Records from a collection:
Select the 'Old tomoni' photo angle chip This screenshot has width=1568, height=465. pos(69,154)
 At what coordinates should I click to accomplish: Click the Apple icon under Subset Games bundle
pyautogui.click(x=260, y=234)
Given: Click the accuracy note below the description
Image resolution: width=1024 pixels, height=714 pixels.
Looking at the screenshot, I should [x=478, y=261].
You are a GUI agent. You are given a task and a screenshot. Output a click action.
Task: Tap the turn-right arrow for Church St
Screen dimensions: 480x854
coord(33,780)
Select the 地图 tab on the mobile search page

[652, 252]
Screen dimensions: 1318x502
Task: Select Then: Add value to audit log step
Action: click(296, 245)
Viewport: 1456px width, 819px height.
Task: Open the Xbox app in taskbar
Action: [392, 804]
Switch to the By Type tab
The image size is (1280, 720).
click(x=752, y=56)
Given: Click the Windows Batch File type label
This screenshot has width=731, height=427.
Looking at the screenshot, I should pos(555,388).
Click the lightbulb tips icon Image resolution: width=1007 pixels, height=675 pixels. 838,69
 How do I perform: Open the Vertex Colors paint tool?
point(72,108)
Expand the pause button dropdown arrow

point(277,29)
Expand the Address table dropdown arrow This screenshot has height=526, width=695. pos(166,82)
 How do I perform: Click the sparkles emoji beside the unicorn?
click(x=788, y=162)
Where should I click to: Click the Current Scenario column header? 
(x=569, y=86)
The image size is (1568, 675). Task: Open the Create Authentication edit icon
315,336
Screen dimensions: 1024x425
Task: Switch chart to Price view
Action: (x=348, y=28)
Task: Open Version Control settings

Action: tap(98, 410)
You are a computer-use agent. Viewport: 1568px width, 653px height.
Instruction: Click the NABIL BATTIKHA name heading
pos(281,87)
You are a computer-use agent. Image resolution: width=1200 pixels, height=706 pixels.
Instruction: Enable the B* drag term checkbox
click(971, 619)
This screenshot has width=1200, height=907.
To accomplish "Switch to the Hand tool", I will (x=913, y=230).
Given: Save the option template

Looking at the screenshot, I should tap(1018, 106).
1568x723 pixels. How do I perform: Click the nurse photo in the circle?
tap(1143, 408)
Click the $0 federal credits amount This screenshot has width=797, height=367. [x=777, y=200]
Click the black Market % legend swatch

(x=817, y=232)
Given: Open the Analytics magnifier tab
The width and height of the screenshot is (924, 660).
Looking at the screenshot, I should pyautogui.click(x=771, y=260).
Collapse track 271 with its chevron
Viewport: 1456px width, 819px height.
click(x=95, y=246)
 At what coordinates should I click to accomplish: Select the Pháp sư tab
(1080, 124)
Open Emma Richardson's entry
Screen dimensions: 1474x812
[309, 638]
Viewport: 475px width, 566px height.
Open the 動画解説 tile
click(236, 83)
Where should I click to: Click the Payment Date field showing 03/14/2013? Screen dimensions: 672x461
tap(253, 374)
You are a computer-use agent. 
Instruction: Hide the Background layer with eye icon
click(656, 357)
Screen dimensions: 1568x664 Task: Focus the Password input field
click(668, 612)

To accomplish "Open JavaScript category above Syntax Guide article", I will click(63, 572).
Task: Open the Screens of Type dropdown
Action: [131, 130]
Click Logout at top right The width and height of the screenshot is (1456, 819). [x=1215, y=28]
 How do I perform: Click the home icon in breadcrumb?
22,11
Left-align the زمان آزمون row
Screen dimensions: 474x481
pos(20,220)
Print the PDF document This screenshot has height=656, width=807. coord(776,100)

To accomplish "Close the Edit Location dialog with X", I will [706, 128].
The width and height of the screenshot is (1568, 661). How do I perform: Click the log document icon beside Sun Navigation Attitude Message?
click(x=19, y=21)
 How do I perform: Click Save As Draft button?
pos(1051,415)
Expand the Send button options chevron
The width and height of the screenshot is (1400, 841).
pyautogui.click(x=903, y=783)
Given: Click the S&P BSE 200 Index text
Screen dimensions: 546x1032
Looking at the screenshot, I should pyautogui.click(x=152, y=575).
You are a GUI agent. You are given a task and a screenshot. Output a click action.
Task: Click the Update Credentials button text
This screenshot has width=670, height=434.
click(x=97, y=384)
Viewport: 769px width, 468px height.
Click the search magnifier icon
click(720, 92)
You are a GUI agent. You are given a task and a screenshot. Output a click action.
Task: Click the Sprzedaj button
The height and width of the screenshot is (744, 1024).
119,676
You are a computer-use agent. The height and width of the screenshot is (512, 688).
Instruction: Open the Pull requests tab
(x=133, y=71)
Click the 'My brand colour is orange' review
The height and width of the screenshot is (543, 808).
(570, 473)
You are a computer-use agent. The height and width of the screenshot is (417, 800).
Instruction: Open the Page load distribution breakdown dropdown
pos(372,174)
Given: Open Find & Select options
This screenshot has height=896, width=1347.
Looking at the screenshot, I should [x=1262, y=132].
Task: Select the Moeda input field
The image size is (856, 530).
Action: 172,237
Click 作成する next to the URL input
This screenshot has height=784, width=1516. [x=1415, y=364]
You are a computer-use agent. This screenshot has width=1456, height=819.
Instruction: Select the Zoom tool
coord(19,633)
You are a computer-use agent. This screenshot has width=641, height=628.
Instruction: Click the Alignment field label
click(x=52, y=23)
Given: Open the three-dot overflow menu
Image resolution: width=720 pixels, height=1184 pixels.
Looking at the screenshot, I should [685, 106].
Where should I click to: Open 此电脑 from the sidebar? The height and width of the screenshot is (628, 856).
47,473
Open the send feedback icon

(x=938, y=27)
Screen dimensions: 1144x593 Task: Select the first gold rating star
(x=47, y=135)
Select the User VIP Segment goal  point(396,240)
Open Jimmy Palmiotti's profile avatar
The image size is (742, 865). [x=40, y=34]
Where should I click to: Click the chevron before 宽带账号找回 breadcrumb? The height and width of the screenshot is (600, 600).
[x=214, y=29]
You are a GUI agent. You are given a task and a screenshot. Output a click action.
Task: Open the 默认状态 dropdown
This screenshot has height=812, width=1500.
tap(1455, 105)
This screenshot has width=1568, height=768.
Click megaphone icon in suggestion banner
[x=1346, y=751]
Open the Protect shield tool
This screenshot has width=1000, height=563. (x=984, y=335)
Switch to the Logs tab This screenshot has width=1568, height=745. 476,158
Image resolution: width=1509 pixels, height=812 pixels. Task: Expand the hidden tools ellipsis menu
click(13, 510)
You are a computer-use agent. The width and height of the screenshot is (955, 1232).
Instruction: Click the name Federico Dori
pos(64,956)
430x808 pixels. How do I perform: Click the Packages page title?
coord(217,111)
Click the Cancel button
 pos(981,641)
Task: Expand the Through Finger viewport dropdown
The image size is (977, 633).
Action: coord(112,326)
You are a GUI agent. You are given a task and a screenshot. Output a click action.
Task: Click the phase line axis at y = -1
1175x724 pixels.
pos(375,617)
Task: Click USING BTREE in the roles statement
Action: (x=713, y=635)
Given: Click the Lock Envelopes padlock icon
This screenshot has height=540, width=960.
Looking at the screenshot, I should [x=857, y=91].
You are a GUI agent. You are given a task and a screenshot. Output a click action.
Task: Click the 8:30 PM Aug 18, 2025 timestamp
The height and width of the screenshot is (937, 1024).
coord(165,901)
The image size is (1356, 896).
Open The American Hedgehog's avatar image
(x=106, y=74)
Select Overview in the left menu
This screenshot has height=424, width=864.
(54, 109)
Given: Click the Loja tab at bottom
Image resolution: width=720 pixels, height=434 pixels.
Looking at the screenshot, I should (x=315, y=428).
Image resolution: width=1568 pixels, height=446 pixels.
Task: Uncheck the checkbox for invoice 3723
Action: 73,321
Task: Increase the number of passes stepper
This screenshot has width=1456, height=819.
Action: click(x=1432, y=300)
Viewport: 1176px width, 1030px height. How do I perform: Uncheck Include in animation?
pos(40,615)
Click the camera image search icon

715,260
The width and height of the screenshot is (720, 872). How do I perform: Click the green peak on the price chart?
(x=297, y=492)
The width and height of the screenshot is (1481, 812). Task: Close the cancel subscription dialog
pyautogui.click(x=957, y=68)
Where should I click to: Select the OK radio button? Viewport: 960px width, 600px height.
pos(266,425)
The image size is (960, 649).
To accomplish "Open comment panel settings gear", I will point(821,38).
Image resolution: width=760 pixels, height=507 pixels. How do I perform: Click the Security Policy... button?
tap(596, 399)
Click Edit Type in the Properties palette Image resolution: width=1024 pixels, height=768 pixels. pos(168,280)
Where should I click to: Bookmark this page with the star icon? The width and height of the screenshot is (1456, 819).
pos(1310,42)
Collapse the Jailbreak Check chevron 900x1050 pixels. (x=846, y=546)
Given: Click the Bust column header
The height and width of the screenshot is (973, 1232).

**Exercise prompt:**
Copy word for word the part of the material above that opens with the line containing "This screenshot has width=1200, height=907." and closes with the line containing "click(x=95, y=246)".

**Solution for this exercise:**
This screenshot has width=1200, height=907.
To accomplish "Switch to the Hand tool", I will (x=913, y=230).
Given: Save the option template

Looking at the screenshot, I should tap(1018, 106).
1568x723 pixels. How do I perform: Click the nurse photo in the circle?
tap(1143, 408)
Click the $0 federal credits amount This screenshot has width=797, height=367. [x=777, y=200]
Click the black Market % legend swatch

(x=817, y=232)
Given: Open the Analytics magnifier tab
The width and height of the screenshot is (924, 660).
Looking at the screenshot, I should pyautogui.click(x=771, y=260).
Collapse track 271 with its chevron
Viewport: 1456px width, 819px height.
click(x=95, y=246)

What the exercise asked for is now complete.